Sicuramente un ruolo fondamentale gioca anche Marcella, la figlia maggiore, prossima al matrimonio con Giulio, un ragazzo appartenente a un ceto sociale più elevato rispetto alla piccola famiglia di Testaccio; Marcella è come se riuscisse a vedere la madre con i nostri stessi occhi, da un lato la compiange per i modi barbari con cui viene trattata dall’altro lato si mostra arrabbiata non solo per la rassegnazione di quest’ultima ma anche per il fatto di non voler accettare lo stesso futuro e la stessa vita caratterizzata da quel trattamento di sottomissione con cui Delia ha “imparato” a convivere.
Tra l’altro uno dei momenti più iconici del film, secondo me, è proprio legato a Marcella ossia quando trova il famoso bigliettino. Il contenuto, oltre ad essere inaspettato, è anche ricco di significato: è come se fosse un invito e un inno all’emancipazione femminile, si configura una fattispecie di diritto “al sapere”, cercare di puntare sulla propria intelligenza senza dipendere necessariamente da un uomo.

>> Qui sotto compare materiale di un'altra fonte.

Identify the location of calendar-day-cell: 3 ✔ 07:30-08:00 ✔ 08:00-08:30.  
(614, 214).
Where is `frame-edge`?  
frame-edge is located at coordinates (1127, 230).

Uno dei temi che emerge maggiormente è la disparità sociale tra uomo e donna.
È particolare notare di come la regista abbia trattato questo tema a partire dal modo in cui vengono rappresentate le scene di violenza: non si vedono i momenti veri propri caratterizzati da schiaffi e pugni ma vediamo che i due coniugi riproducono la violenza come se stessero ballando. Lo scopo della Cortellesi era proprio quello di evitare che si vedessero tutti quei particolari macabri che fanno attirare l’attenzione solo su quello. Personalmente mi sono immedesimata nella protagonista e ho avuto l’impressione che quel ballo in realtà fosse un modo di vivere il momento stesso della violenza: è come se il corpo della donna, nel momento in cui viene percosso, non riuscisse a comprendere a pieno ciò che le accade dentro di sé, quindi è come se con la mente stesse vivendo un momento diverso come quello del ballo e magari in quella visione la protagonista si immagina in realtà un marito che la ama davvero con cui danza serenamente.

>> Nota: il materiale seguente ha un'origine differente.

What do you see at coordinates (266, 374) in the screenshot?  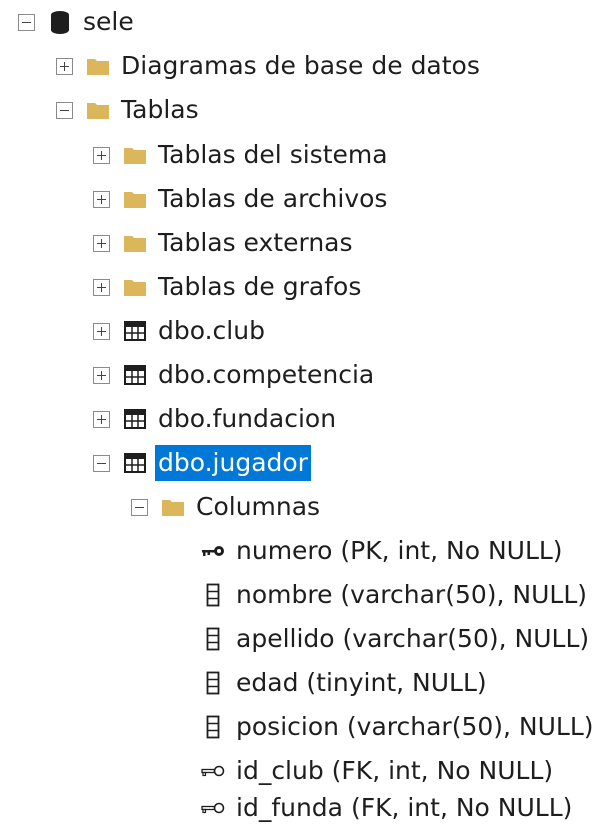 I see `tree-node-label: dbo.competencia` at bounding box center [266, 374].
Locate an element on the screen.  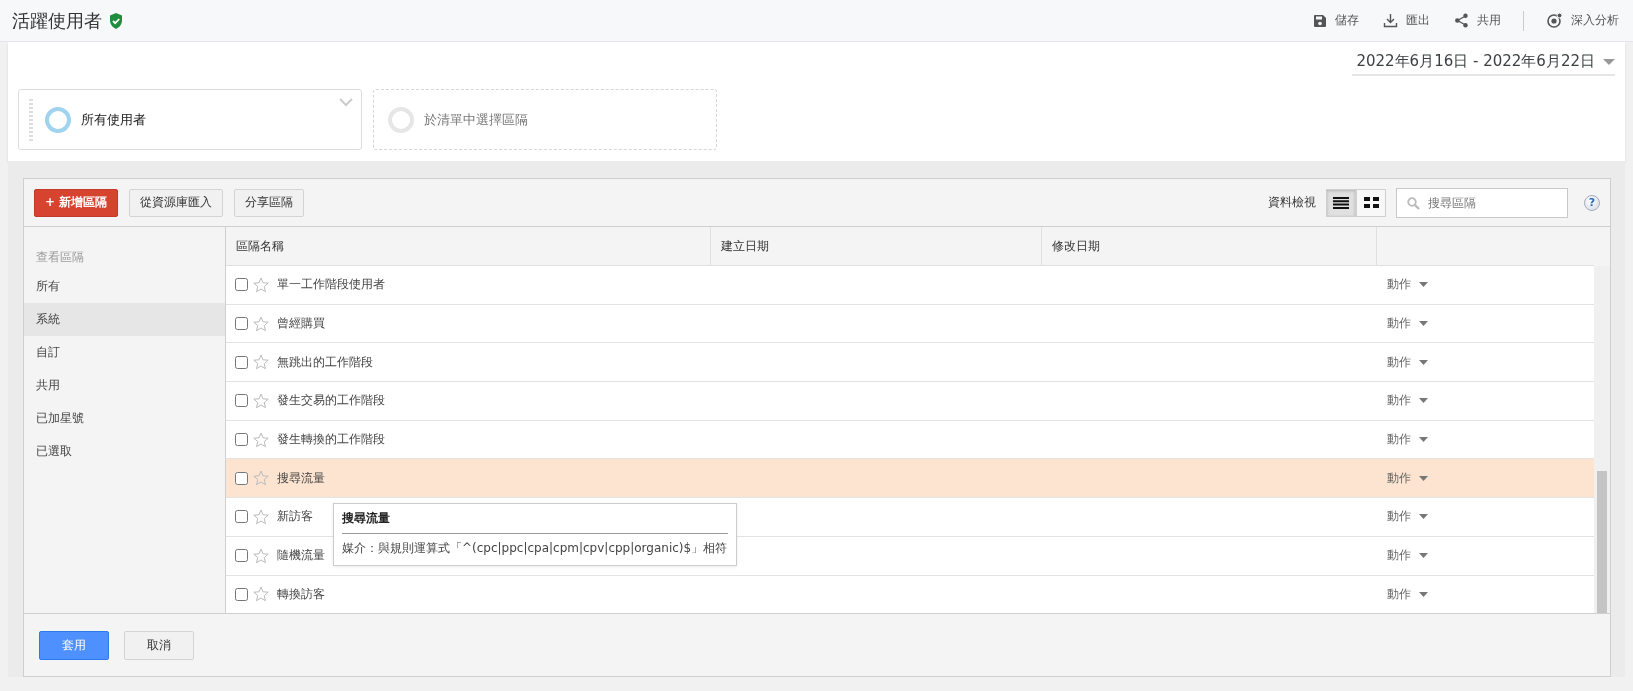
header-action-button: 深入分析 is located at coordinates (1582, 20).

Credo che l’abilità più grande che riconosco alla Cortellesi sia quella di essere riuscita a raccontare il dramma di queste condizioni con una velata ironia. ,E’ un film che riesce a strappare un sorriso ma al contempo fa venire un nodo in gola e non tanto per la sofferenza che traspare quanto, a mio parere, per il pensiero che nonostante i tempi si siano evoluti, ad oggi statisticamente una donna viene uccisa ogni 3 giorni e sembra proprio che questo “fenomeno sociale”, denominato femminicidio, non si plachi.
Allora mi chiedo: siamo sicuri che l’ideologia possessiva del maschilismo degli anni ’40 sia così tanto cambiata?
“C’è ancora domani” ci fa capire l’importanza di avere diritti e la fortuna che abbiamo nel vivere in un periodo storico dove ci è permesso di parlare e pensare liberamente e questo grazie a persone che in passato hanno lottato per tutto ciò, per un altro verso invece ci fa capire che non siamo ancora arrivati ad una fase di totale uguaglianza tra sessi e che per aspirare realmente ad un cambiamento bisogna iniziare a promuovere un’educazione alla non-violenza, al rispetto reciproco e alla non discriminazione.
È un film che merita di essere visto, un film che fa emozionare, ridere, a tratti piangere e ci insegna che il rispetto e la dignità devono essere riconosciuti a tutti, come ci ricorda l’articolo 3 della nostra Costituzione, questo indipendentemente dal sesso ma semplicemente in quanto esseri umani.